STATED PROBLEM. Lay out each line of the listing below as a row in a Markdown table with the columns "Row" and "Line," skipping blank lines. Leave the pictures out.

*** DATASET RECORDS

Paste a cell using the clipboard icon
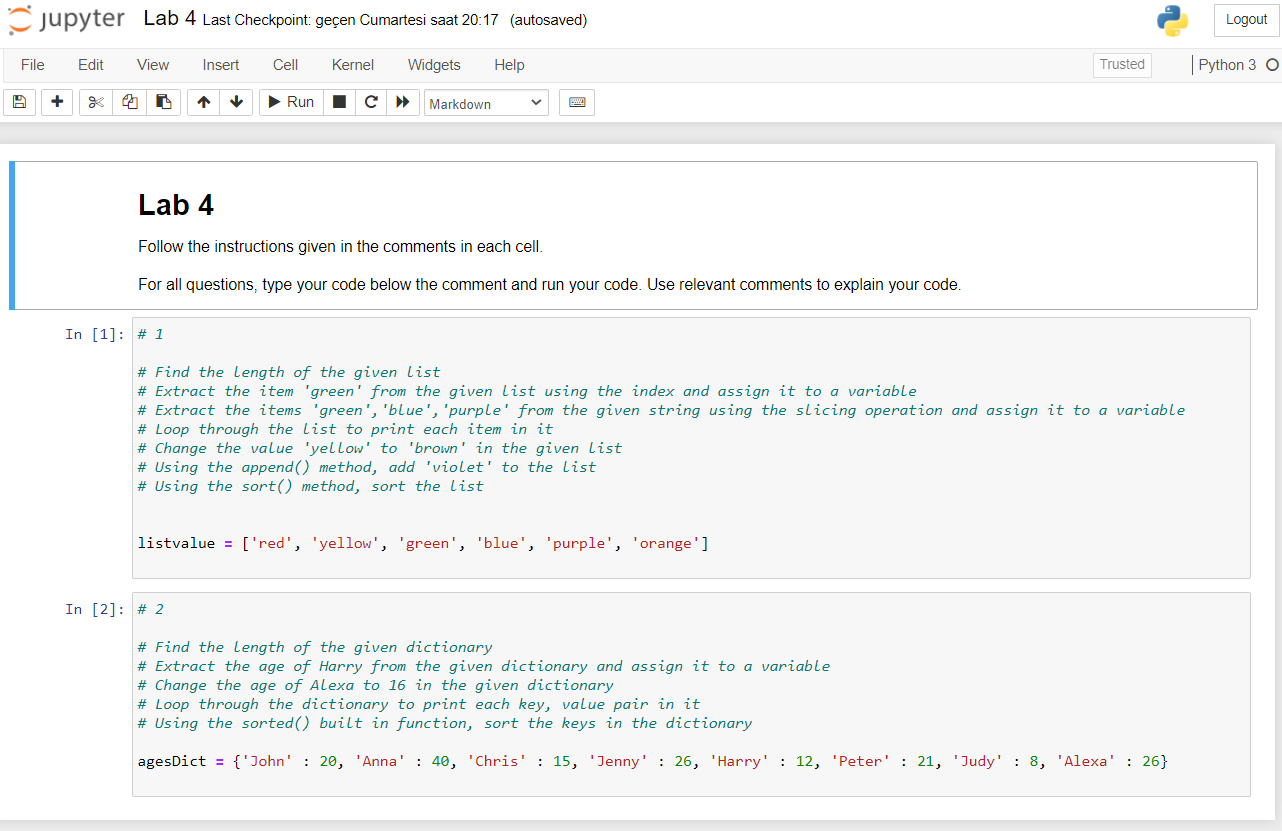The width and height of the screenshot is (1282, 831). [163, 101]
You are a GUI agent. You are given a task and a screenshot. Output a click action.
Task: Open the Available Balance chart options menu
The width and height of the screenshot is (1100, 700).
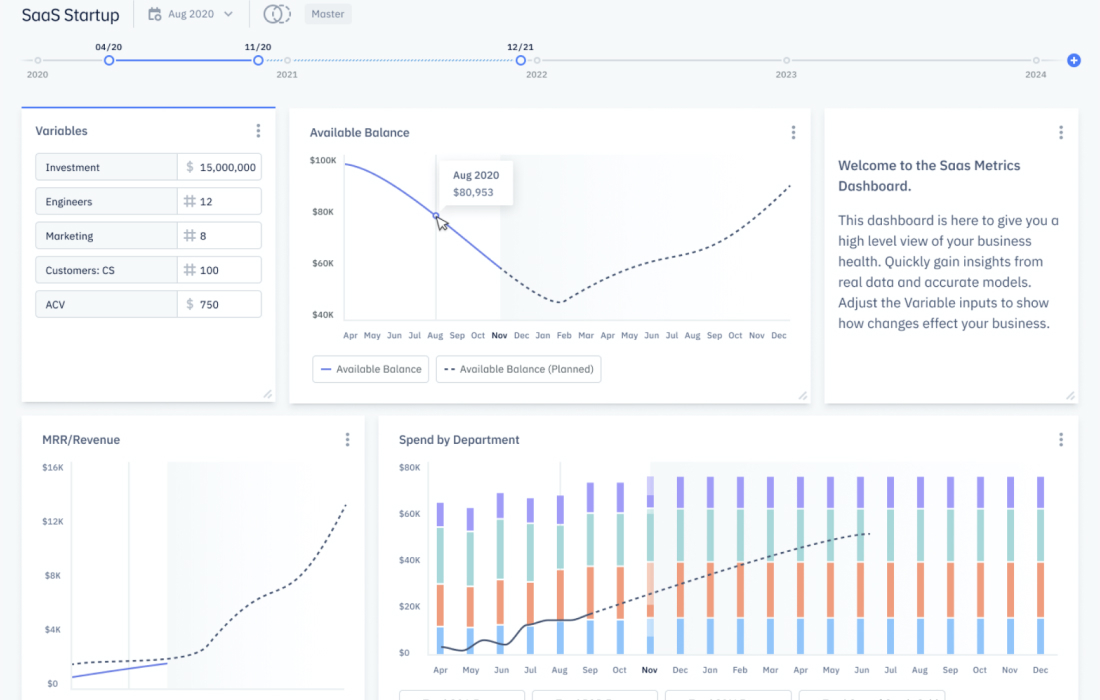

******

EXERCISE SOLUTION.
| Row | Line |
|---|---|
| 1 | Paste a cell using the clipboard icon |
| 2 | The width and height of the screenshot is (1282, 831). [163, 101] |
| 3 | You are a GUI agent. You are given a task and a screenshot. Output a click action. |
| 4 | Task: Open the Available Balance chart options menu |
| 5 | The width and height of the screenshot is (1100, 700). |